## Your objective
Without the pictures, set down exactly the lines from the one that contains "Given: Open the" to the end of the entries, both included, and nothing besides.

(Dataset entries)
────────

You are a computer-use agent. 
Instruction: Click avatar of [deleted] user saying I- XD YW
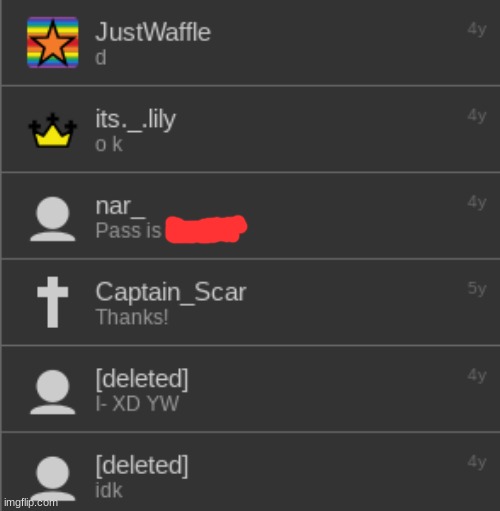point(53,392)
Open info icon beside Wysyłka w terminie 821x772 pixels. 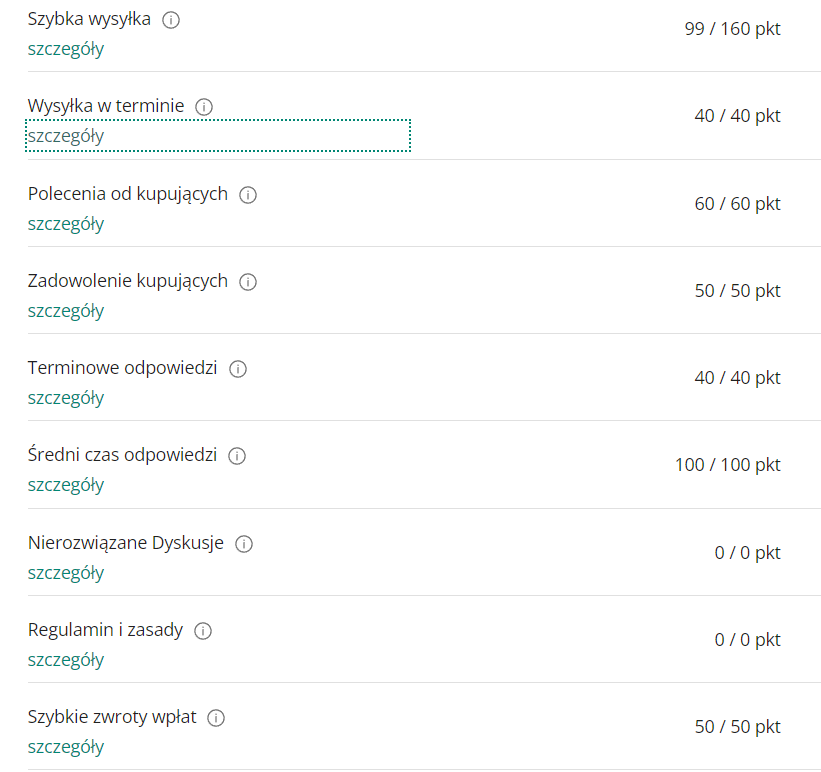click(x=204, y=107)
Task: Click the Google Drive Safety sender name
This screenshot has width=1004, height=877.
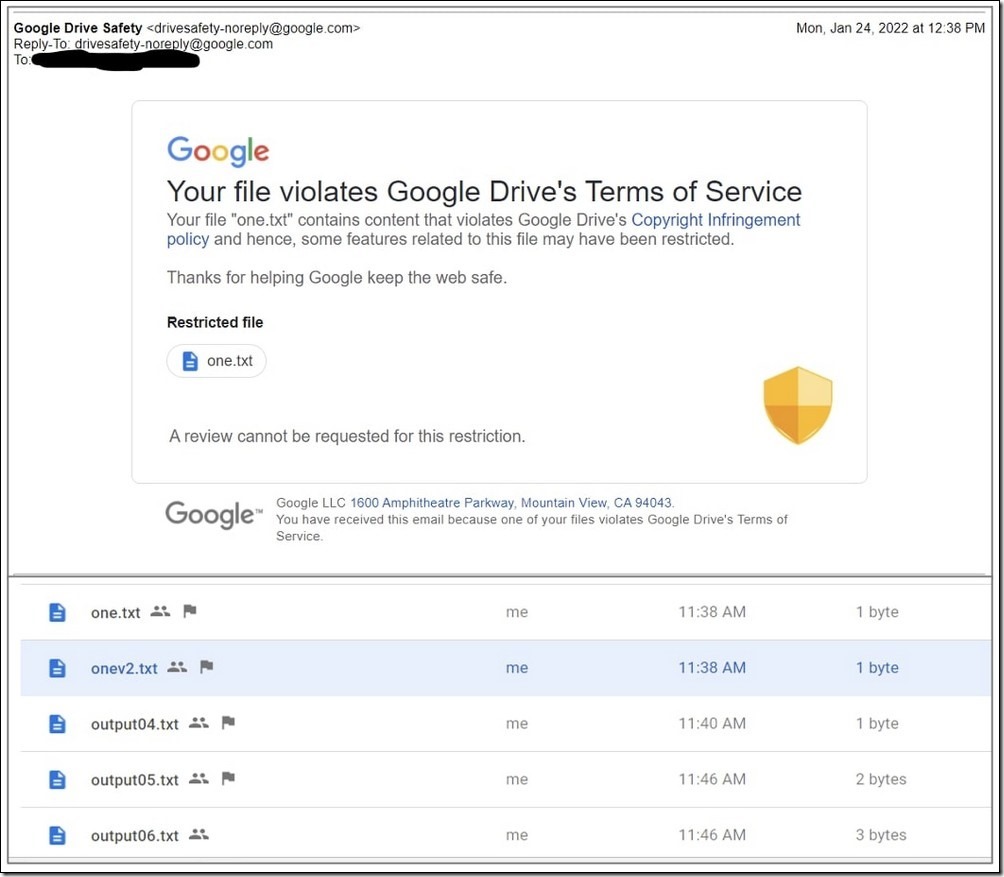Action: tap(78, 28)
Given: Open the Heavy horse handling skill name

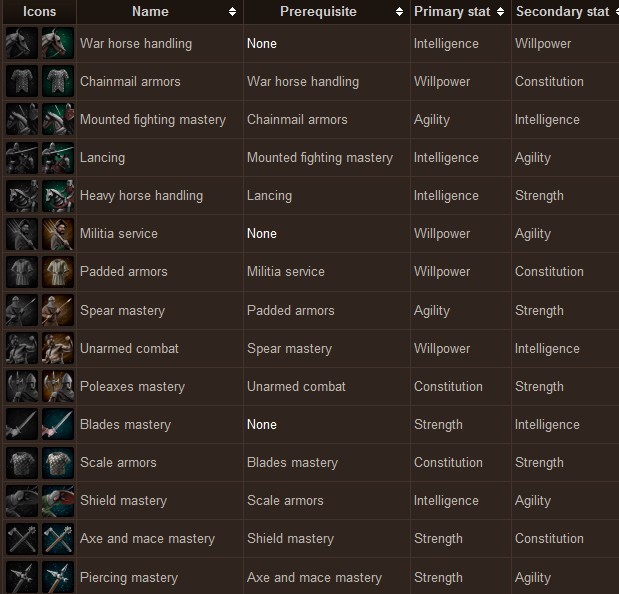Looking at the screenshot, I should click(x=141, y=195).
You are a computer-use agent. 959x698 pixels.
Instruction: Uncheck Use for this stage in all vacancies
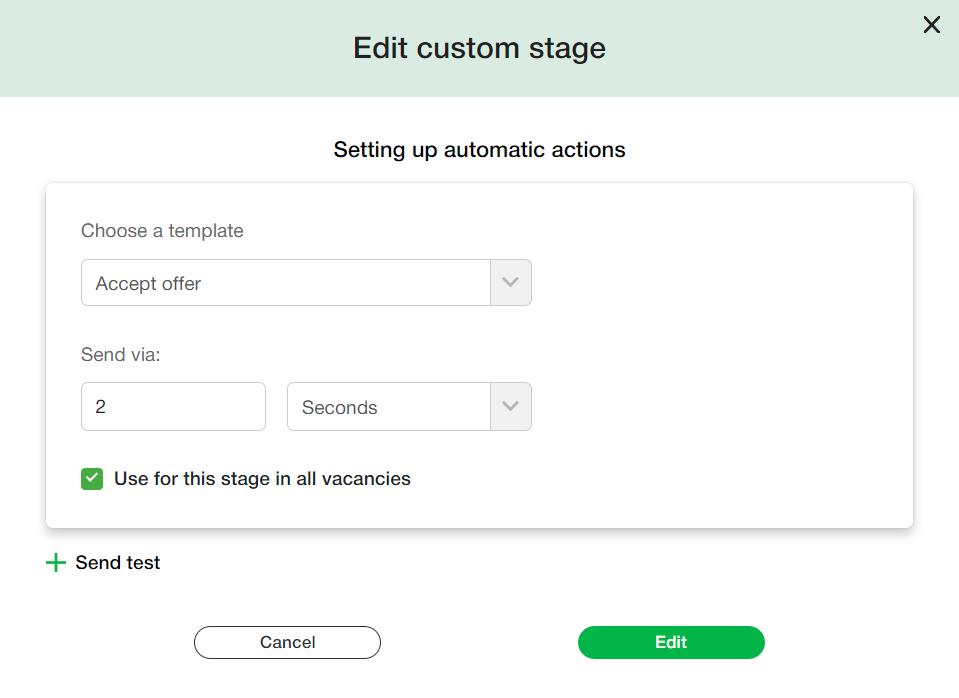(x=92, y=479)
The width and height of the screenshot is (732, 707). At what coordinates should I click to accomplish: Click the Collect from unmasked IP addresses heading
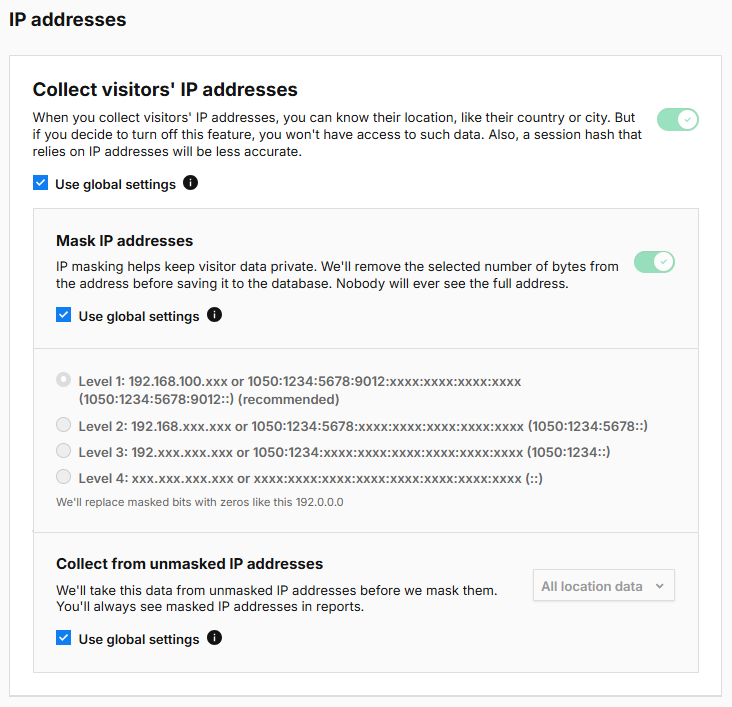point(190,564)
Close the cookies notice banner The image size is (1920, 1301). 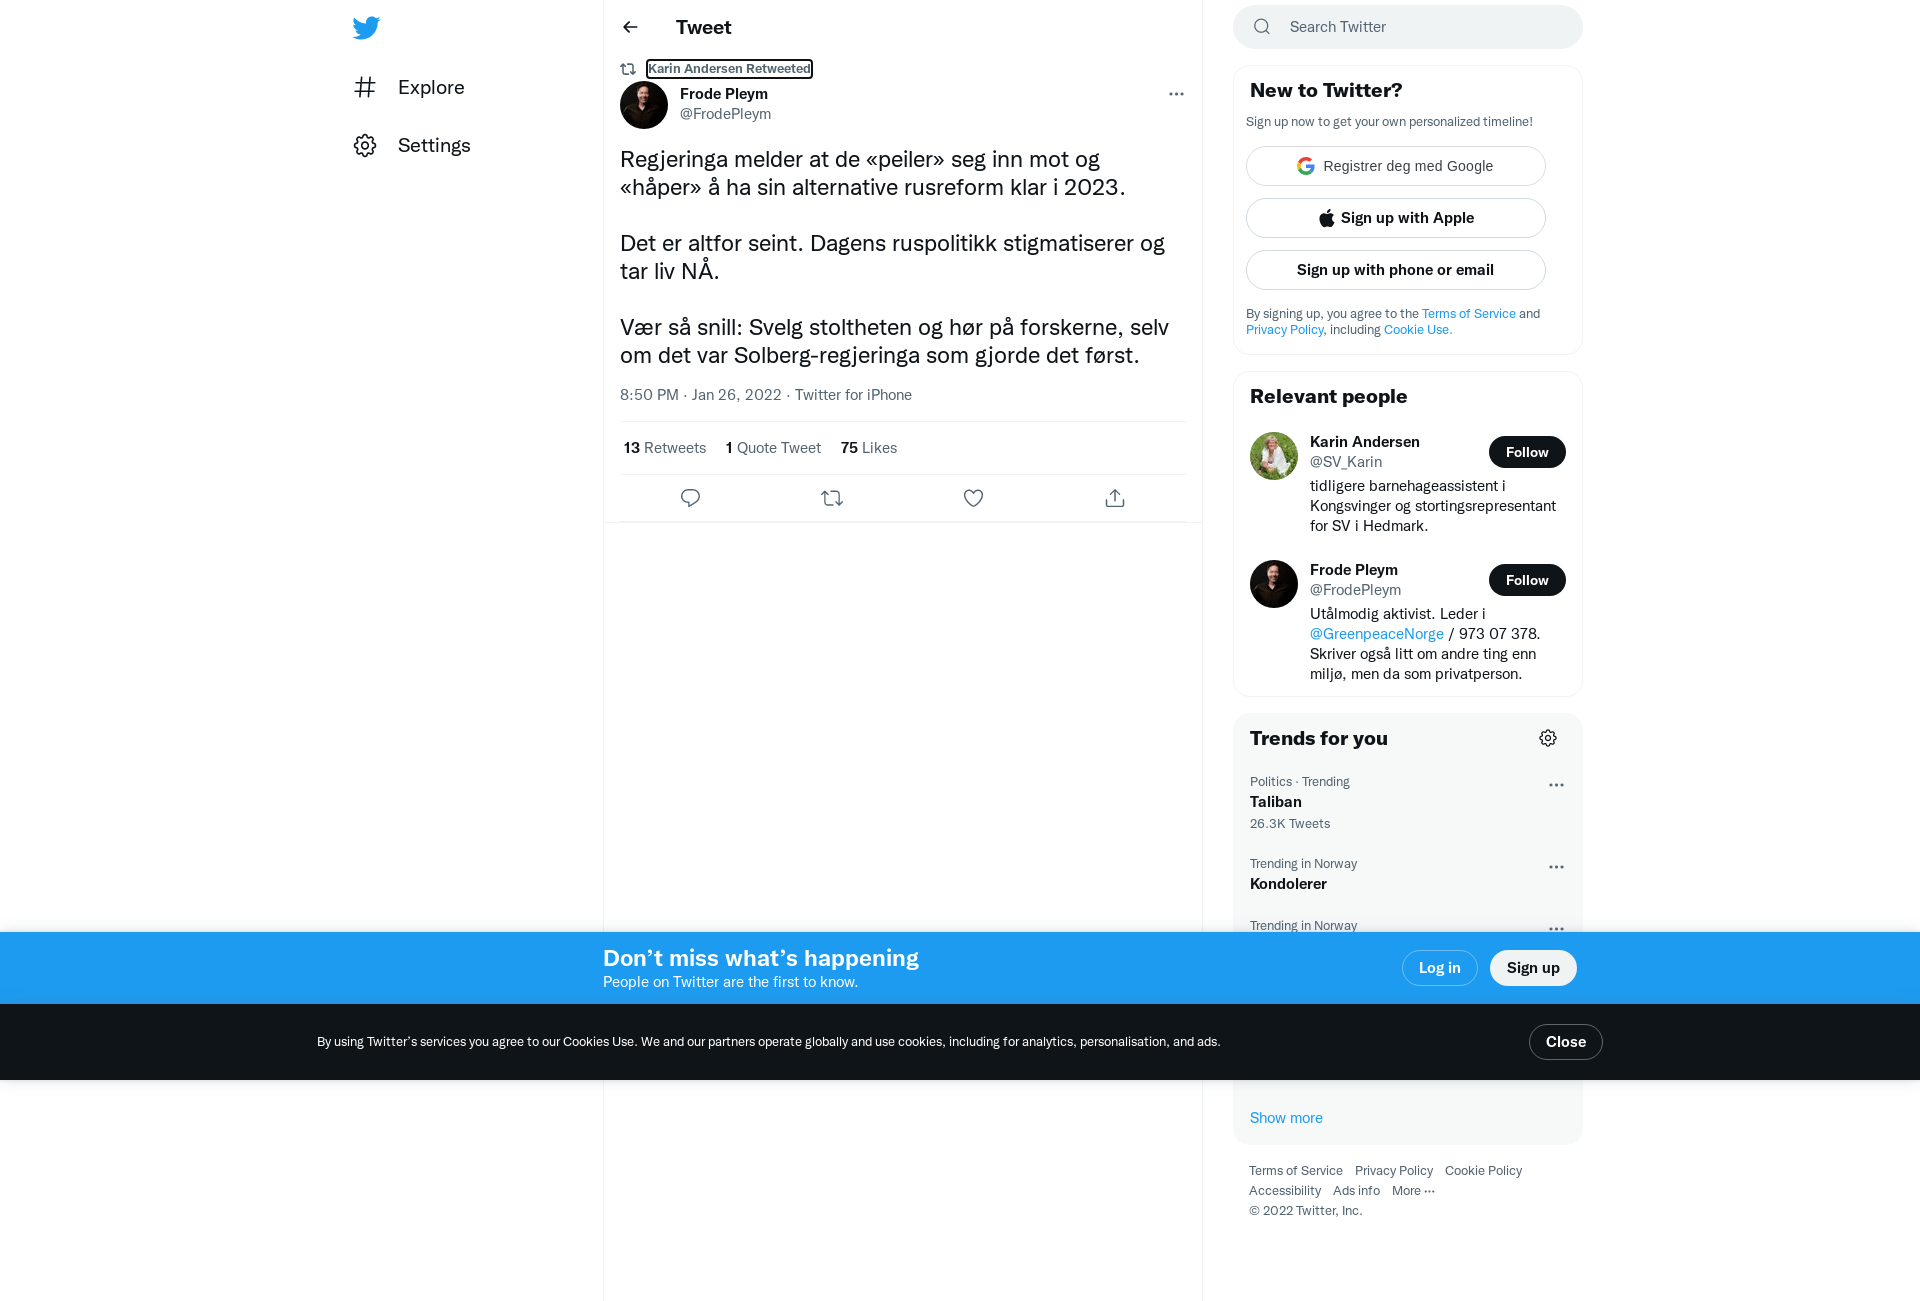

────────

## Answer to this task
Given: Open the Heavy horse handling skill name

Looking at the screenshot, I should click(x=141, y=195).
You are a computer-use agent. 959x698 pixels.
Instruction: Uncheck Use for this stage in all vacancies
(x=92, y=479)
The width and height of the screenshot is (732, 707). At what coordinates should I click to accomplish: Click the Collect from unmasked IP addresses heading
point(190,564)
Close the cookies notice banner The image size is (1920, 1301). 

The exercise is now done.